Poi la povera Longo dà alla luce il secondo figlio. La sua attenzione si rivolge naturalmente alla cura del neonato.

Fu peggio, quando alla fine il secondo bambino venne al mondo; perché allora la Longo, naturalmente, cominciò a pensar meno al primo e anche, per conseguenza, ad aver meno cure di quel povero cencio di bimbo che, si sa, non era il suo.

Il ‘rimpiazzo’ subisce qualche abuso dagli altri bambini, suggerendo che la ‘malattia ereditaria’ (ipotizzata) sia progressiva in natura, e sembra essere ritardato dello sviluppo o ritardato mentalmente.

Non lo maltrattava, no. Ogni mattina lo vestiva e lo metteva a sedere davanti alla porta, sulla strada, nel seggiolino a dondolo di tela cerata, con qualche tozzo di pane o qualche meluccia nel cassettino del riparo davanti.

E il povero innocente se ne stava lí, con le gambine cionche, il testoncino ciondolante dai capelli terrosi, perché spesso gli altri ragazzi della strada gli buttavan per chiasso la rena in faccia, e lui si riparava col braccino e non fiatava nemmeno. Era assai che riuscisse a tener ritte le pàlpebre sugli occhietti dolenti. Sudicio, se lo mangiavano le mosche.

Le vicine lo chiamavano il figlio delle “Donne”. Se talvolta qualche bambino gli s’accostava per rivolgergli una domanda, egli lo guardava e non sapeva rispondere. Forse non capiva. Rispondeva col sorriso triste e come lontano dei bimbi malati, e quel sorriso gli segnava le rughe agli angoli degli occhi e della bocca.

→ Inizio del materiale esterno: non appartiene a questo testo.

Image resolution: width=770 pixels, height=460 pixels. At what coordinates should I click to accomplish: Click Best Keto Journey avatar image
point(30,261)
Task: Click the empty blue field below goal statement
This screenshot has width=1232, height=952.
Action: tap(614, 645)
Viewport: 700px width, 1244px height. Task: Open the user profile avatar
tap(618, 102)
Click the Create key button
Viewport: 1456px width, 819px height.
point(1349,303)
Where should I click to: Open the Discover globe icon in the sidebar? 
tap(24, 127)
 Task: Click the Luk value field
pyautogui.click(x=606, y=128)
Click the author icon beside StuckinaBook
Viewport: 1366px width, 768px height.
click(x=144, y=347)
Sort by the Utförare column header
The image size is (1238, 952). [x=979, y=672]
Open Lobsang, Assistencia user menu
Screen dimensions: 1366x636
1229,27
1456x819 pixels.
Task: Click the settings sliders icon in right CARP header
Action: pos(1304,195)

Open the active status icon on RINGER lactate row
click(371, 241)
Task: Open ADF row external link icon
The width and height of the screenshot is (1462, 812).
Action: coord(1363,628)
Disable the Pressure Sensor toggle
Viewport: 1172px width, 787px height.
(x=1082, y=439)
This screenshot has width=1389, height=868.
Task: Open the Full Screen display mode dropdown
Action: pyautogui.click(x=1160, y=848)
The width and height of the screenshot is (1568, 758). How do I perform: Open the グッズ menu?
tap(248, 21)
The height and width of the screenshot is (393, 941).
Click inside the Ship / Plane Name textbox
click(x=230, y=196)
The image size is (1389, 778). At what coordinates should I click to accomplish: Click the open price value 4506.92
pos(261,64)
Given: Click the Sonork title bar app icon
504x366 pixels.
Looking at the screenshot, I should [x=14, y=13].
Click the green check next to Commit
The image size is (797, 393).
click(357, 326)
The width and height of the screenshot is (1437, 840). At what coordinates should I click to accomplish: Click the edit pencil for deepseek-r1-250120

La Longo si faceva alla porta col neonato in braccio, roseo e paffuto (come l’altro… oh no! anche lui?) e volgeva uno sguardo pietoso a quel disgraziato, che non si sapeva che cosa ci stesse piú a far lí; poi sospirava:

– Che croce!

L’ultima parola è da Vanna Scoma.

Sí, le spuntava ancora, di tanto in tanto, qualche lagrima, pensando a quell’altro, di cui ora Vanna Scoma, non piú richiesta, veniva a darle notizie, per scroccarle qualcosa: notizie liete: che il suo figliuolo cresceva bello e sano, e che era felice.